Pre-commencement communications pursuant to Rule 14d-2(b) under the Exchange Act (17 CFR 240.14d-2(b))
Pre-commencement communications pursuant to Rule 13e-4(c) under the Exchange Act (17 CFR 240.13e-4(c))
Securities registered pursuant to Section 12(b) of the Act:
Title of each class
 
Trading
Symbol(s)
 
Name of each
exchange
on which registered
Units, each consisting of one Class A ordinary share, $0.0001 par value, and one-third of one redeemable warrant
 
EJFAU
 
The Nasdaq Stock Market LLC
Class A ordinary shares
 
EJFA
 
The Nasdaq Stock Market LLC
Redeemable Warrants included as part of the units, each whole warrant exercisable for one Class A ordinary share at an exercise price of $11.50  
EJFAW
 
The Nasdaq Stock Market LLC
Indicate by check mark whether the registrant is an emerging growth company as defined in Rule 405 of the Securities Act of 1933 (§230.405 of this chapter) or Rule 12b-2 of the Securities Exchange Act of 1934 (§240.12b-2 of this chapter).
Emerging growth company ☒
If an emerging growth company, indicate by check mark if the registrant has elected not to use the extended transition period for complying with any new or revised financial accounting standards provided pursuant to Section 13(a) of the Exchange Act. ☐



Introductory Note

As previously disclosed, on September 15, 2021, EJF Acquisition Corp. (“EJFA”) entered into an Agreement and Plan of Merger (the “Merger Agreement”), by and among EJFA, Pagaya Technologies Ltd., a company organized under the laws of Israel (“Pagaya”), and Rigel Merger Sub Inc., a Cayman Islands exempted company and a direct, wholly-owned subsidiary of Pagaya (“Merger Sub”).  Pursuant to the Merger Agreement, on June 22, 2022, Merger Sub merged with and into EJFA (the “Merger”), with EJFA surviving the Merger as a wholly-owned subsidiary of Pagaya.
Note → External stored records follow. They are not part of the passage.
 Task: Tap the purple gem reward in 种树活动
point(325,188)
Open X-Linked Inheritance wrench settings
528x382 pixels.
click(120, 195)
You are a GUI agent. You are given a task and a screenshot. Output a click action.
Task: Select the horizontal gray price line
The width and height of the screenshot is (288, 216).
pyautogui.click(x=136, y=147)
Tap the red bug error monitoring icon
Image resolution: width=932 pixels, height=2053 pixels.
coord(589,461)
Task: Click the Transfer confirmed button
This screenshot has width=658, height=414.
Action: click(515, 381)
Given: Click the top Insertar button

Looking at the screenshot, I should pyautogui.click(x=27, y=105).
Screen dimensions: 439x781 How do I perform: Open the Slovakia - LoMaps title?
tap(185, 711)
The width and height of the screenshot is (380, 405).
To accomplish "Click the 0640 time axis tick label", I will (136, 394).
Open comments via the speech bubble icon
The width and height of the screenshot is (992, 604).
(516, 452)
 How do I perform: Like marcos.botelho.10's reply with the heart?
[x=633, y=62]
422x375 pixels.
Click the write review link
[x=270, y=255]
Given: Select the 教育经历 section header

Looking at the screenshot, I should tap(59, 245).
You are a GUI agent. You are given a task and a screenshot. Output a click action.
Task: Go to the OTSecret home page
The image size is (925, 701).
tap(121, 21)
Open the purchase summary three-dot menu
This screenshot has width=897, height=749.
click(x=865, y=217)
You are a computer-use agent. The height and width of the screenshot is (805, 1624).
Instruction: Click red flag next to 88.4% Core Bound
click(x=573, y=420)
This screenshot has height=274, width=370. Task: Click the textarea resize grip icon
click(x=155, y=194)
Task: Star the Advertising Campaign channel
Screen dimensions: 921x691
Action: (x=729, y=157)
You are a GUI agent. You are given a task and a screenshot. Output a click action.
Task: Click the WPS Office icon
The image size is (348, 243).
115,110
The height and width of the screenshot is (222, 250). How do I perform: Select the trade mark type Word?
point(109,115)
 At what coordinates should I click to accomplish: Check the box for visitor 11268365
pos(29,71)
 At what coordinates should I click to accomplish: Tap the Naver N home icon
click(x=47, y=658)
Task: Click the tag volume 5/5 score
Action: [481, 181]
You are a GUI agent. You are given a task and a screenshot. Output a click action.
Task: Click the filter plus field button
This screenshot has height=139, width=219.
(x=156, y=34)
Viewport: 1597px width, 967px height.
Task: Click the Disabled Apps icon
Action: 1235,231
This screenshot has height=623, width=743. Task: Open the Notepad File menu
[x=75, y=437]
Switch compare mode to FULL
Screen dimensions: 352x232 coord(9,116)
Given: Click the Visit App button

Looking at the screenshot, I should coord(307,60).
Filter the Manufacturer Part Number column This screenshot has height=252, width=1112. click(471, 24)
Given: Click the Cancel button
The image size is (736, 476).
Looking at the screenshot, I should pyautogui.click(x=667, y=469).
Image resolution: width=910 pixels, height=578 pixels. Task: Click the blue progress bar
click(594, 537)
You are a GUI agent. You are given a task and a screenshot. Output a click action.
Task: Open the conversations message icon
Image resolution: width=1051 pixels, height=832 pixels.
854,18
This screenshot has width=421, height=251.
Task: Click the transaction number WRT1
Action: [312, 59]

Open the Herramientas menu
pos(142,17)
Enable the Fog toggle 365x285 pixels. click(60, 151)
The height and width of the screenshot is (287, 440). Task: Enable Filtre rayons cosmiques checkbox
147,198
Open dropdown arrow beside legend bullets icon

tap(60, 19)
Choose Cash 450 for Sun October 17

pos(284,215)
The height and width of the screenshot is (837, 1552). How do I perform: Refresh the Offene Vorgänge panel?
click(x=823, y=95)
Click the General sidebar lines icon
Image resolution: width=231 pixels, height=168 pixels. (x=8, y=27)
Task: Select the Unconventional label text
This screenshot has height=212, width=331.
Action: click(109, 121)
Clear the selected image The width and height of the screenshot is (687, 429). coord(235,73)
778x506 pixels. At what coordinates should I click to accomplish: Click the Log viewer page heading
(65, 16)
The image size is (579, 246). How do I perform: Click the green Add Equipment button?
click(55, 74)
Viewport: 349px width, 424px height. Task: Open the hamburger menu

As a result of the Merger, and upon consummation of the Merger and the other transactions contemplated by the Merger Agreement, the shareholders of EJFA became shareholders of Pagaya. The transactions set forth in the Merger Agreement, including the Merger, constituted a “Business Combination” as contemplated by EJFA’s Amended and Restated Memorandum and Articles of Association (the “Business Combination”).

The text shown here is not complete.